The Commencement of business refers to the stage at which a newly incorporated company starts its business operations. In India, the Companies Act, 2013 lays down the provisions related to the commencement of business for companies. In this article, we will discuss the various provisions related to the commencement of business in India.
Section 11 of the Companies Act, 2013 mandates that no company shall commence any business or exercise any borrowing powers unless a declaration is filed by the directors with the Registrar of Companies (ROC) stating that every subscriber to the memorandum has paid the value of the shares agreed to be taken by him and the paid-up share capital of the company is not less than the prescribed minimum.
The following are the steps involved in the commencement of business in India:
Step 1: Verification of Registered Office
Before a company can commence its business operations, it must have a registered office in India.

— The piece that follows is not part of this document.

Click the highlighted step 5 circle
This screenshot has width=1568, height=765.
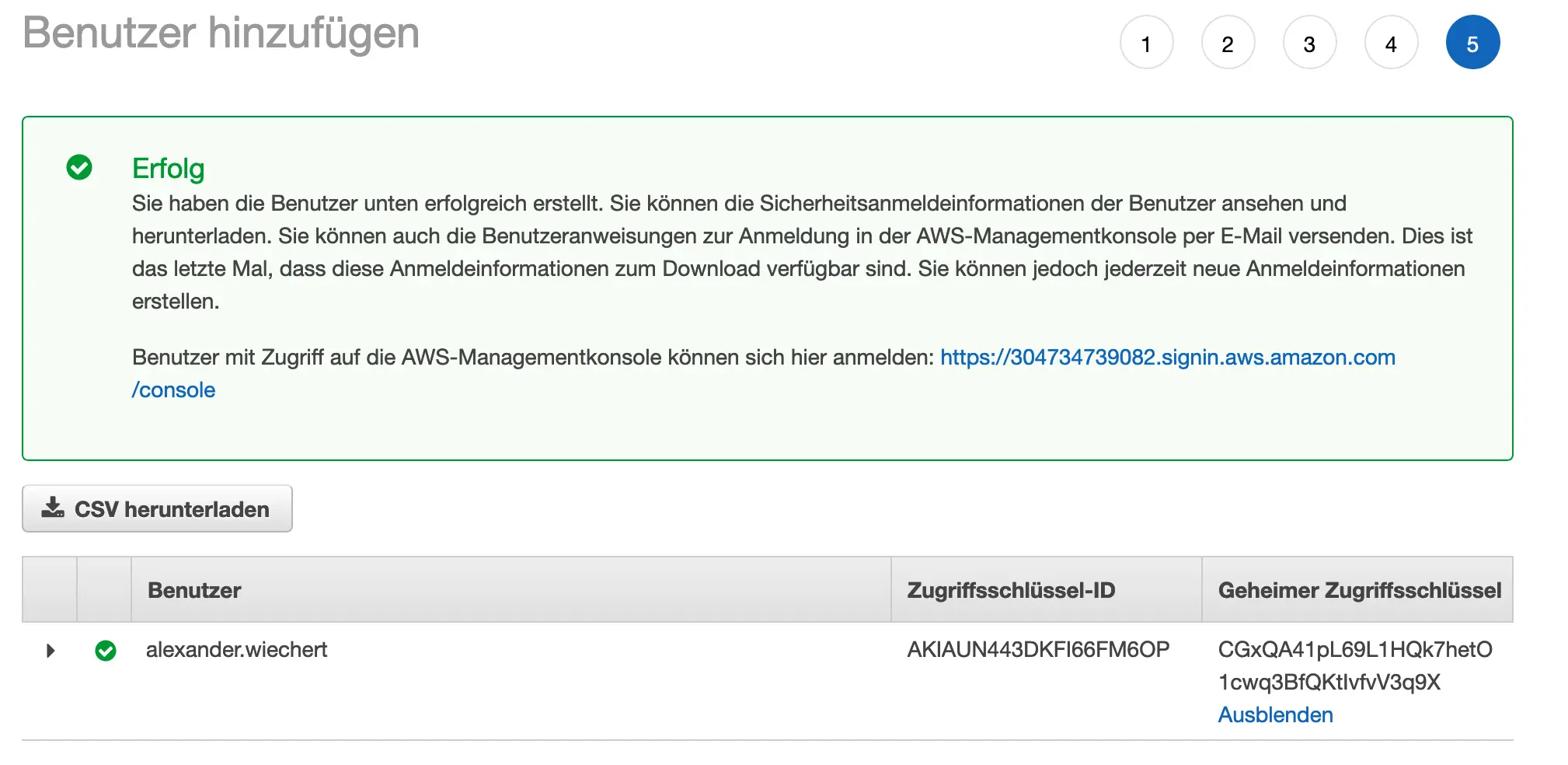pyautogui.click(x=1472, y=44)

The registered office must be verified by the ROC within 15 days of the company’s incorporation. The verification process involves submitting documents such as the rental agreement, utility bills, etc., to the ROC.
Step 2: Appointment of Statutory Auditor
As per Section 139 of the Companies Act, 2013, every company must appoint a statutory auditor within 30 days from the date of its incorporation. The auditor must hold office from the conclusion of the first annual general meeting (AGM) until the conclusion of the sixth AGM of the company.

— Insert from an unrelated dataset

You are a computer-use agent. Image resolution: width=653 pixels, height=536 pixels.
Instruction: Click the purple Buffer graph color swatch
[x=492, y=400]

Step 3: Issue of Shares and Payment of Subscription
Once the registered office is verified and the statutory auditor is appointed, the company must issue shares to its subscribers as per the terms mentioned in the memorandum of association. The subscribers must pay the subscription amount as agreed upon in the memorandum of association.
Step 4: Preparation of Declaration
After the payment of subscription, the directors of the company must prepare a declaration stating that every subscriber to the memorandum has paid the value of the shares agreed to be taken by him and the paid-up share capital of the company is not less than the prescribed minimum. The declaration must be signed by all the directors of the company.

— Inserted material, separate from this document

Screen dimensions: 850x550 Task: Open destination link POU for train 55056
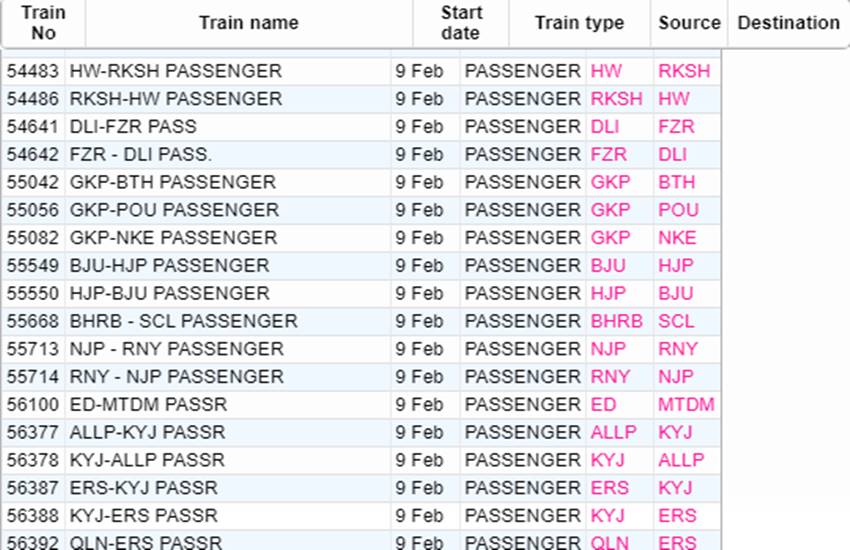point(679,210)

Step 5: Filing of Declaration with ROC
The declaration prepared by the directors must be filed with the ROC within 180 days from the date of incorporation of the company. The declaration must be filed in Form INC-20A along with the following documents:
- Board resolution authorizing the filing of declaration;
- Copy of the bank statement showing receipt of the subscription amount;
- A certificate from a practicing professional certifying the receipt of the subscription amount; and
- Any other document required by the ROC.
Step 6: Obtaining Certificate of Commencement of Business
After the declaration is filed with the ROC, the ROC will verify the documents and, if everything is in order, issue a Certificate of Commencement of Business. The certificate is proof that the company has complied with the provisions of the Companies Act, 2013, and is authorized to commence its business operations.
Penalties for Non-Compliance
If a company commences its business operations without filing the declaration with the ROC or if it furnishes false information in the declaration, the company and every officer in default shall be liable to a penalty which may extend to five thousand rupees for every day during which the default continues.